▶ Supplied material
-- begin --

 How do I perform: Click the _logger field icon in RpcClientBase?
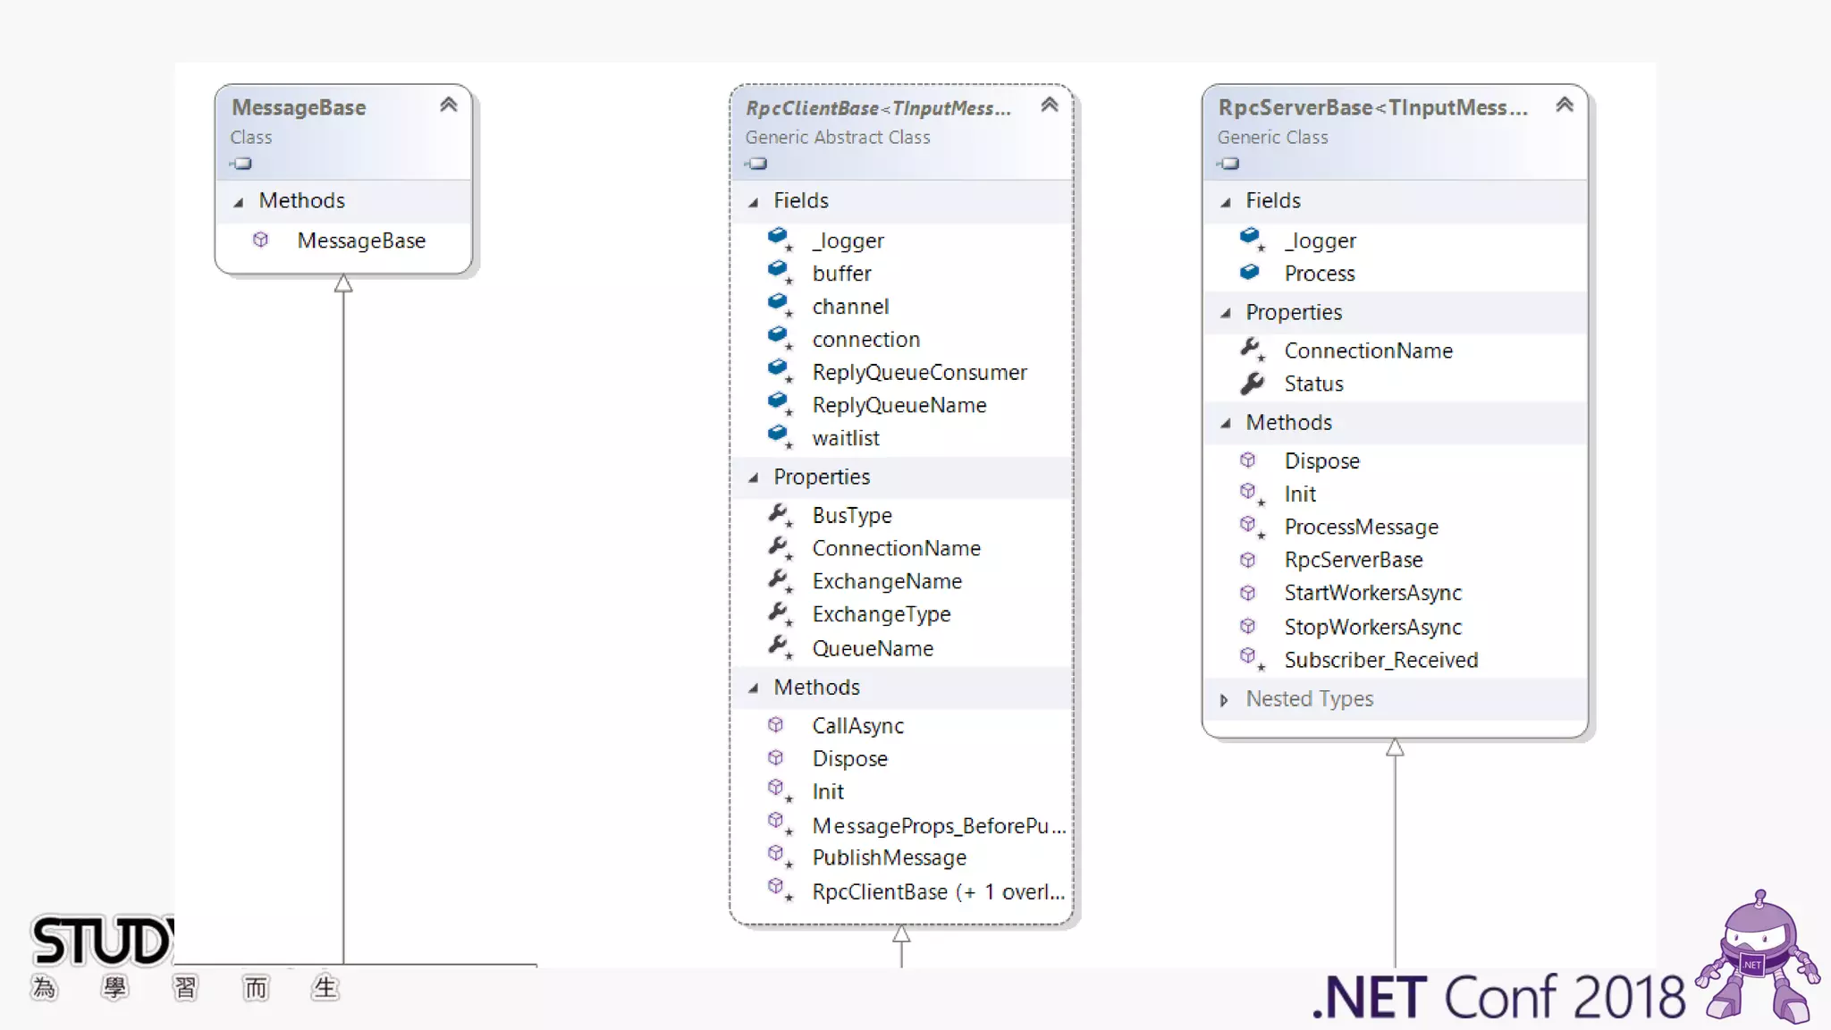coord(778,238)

-- end --
-- begin --

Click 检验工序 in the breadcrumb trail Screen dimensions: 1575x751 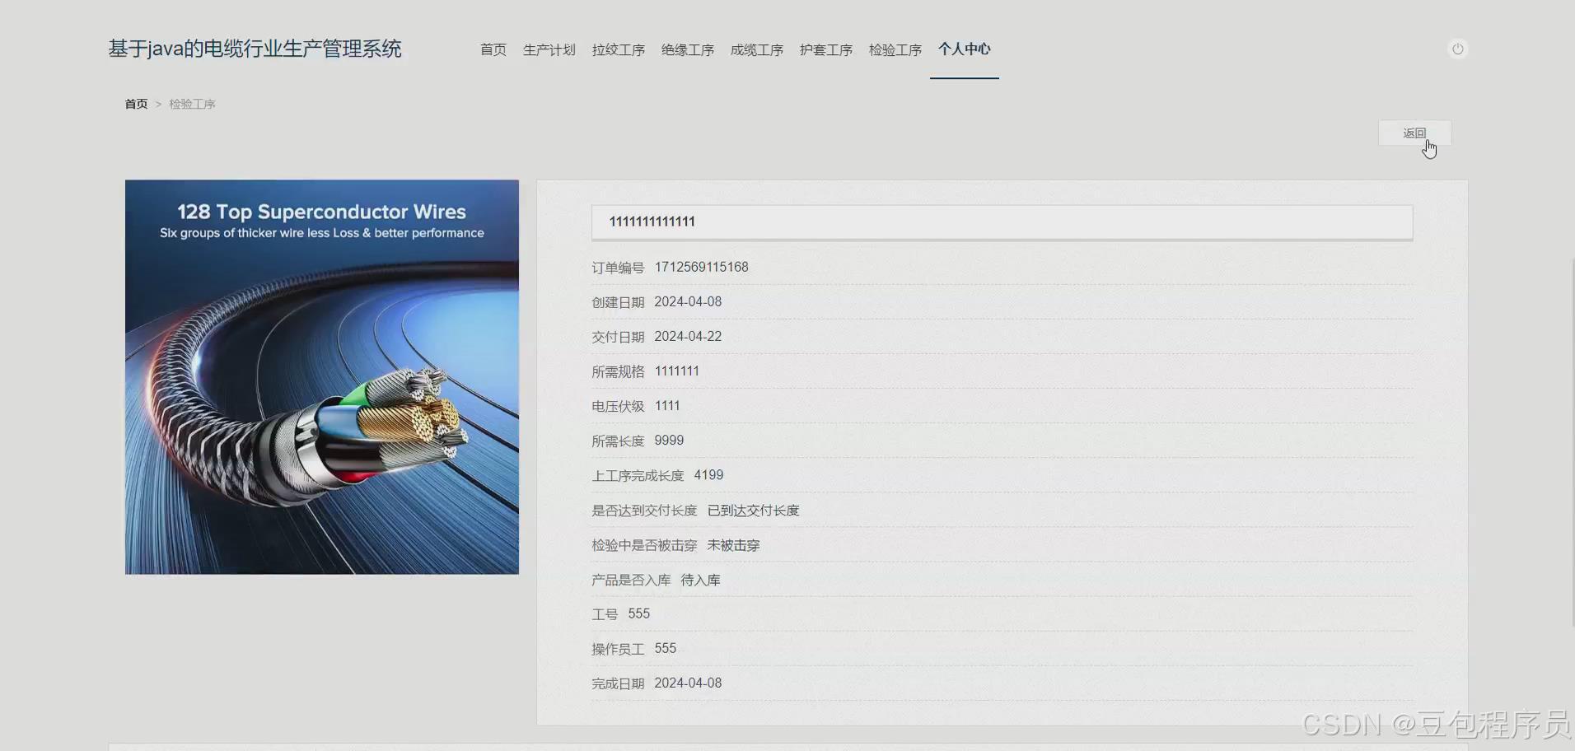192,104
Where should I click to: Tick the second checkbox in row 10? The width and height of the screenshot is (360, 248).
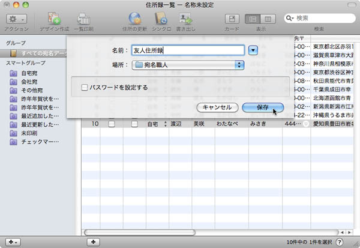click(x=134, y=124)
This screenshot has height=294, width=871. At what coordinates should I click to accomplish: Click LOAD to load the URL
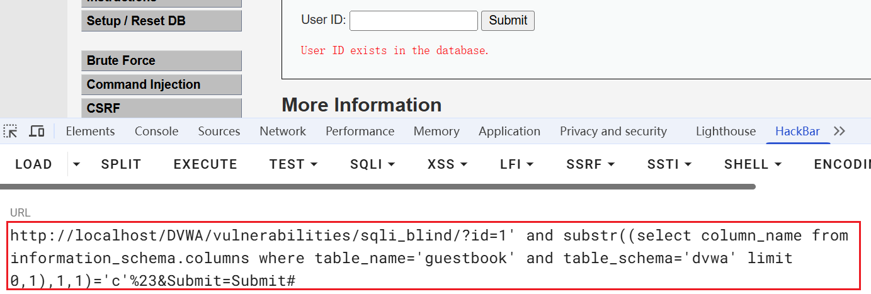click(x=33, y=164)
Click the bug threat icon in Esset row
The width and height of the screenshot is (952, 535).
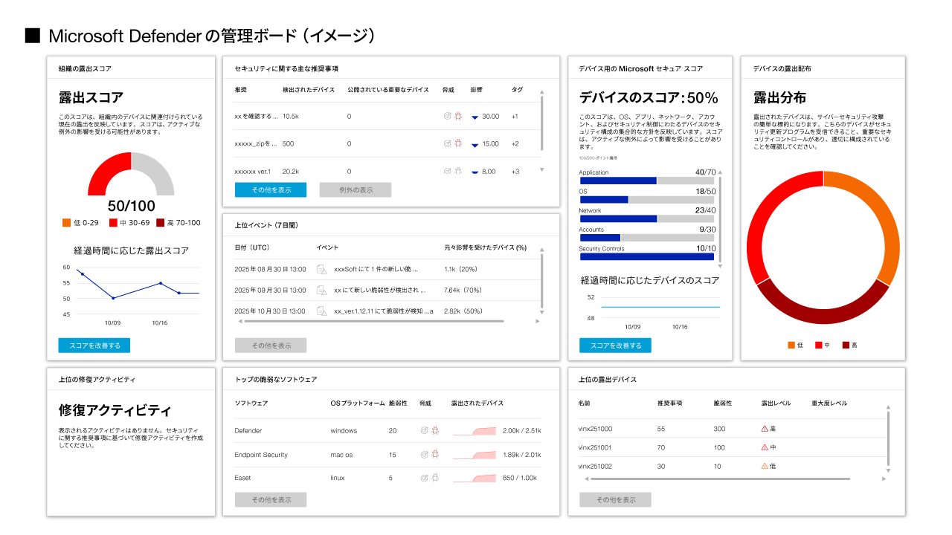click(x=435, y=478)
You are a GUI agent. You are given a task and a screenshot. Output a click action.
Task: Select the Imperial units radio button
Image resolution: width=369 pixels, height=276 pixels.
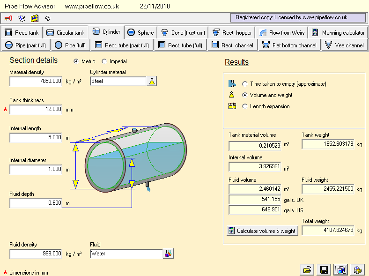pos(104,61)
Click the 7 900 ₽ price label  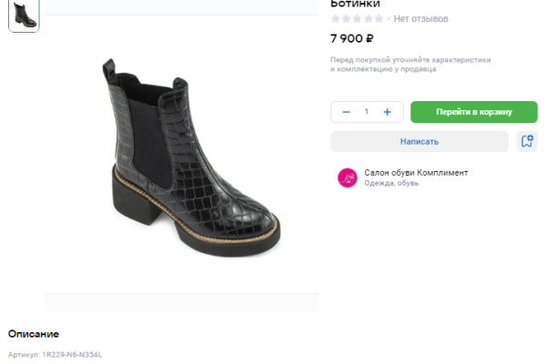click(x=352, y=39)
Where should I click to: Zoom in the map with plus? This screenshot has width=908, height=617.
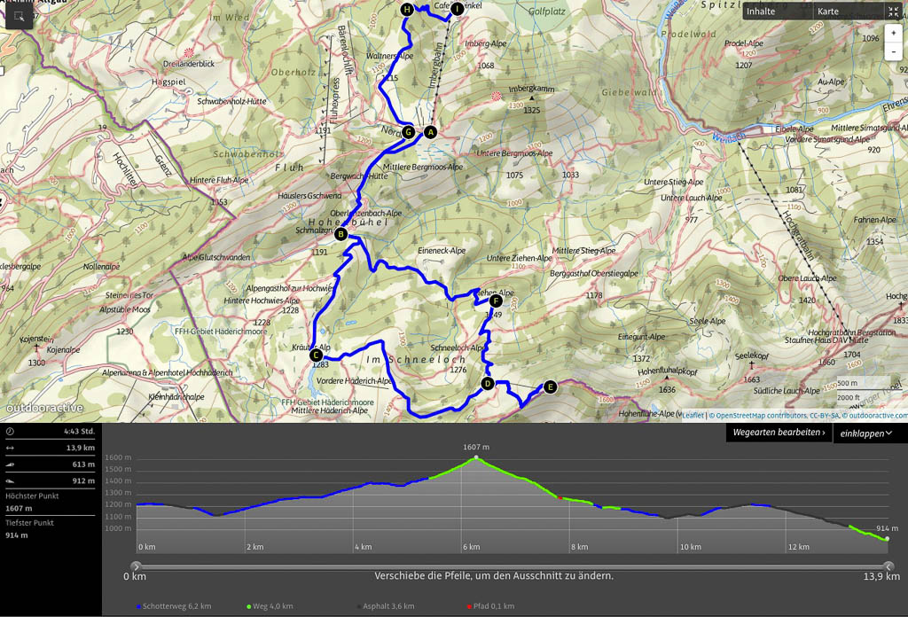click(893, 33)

-- end --

Turn the stretch of entries from the line containing "Where should I click to: Zoom" through the line containing "click(893, 33)" into a numbered list, leaving out any blank lines. Omit the pictures from your list.

1. Where should I click to: Zoom in the map with plus? This screenshot has width=908, height=617.
2. click(893, 33)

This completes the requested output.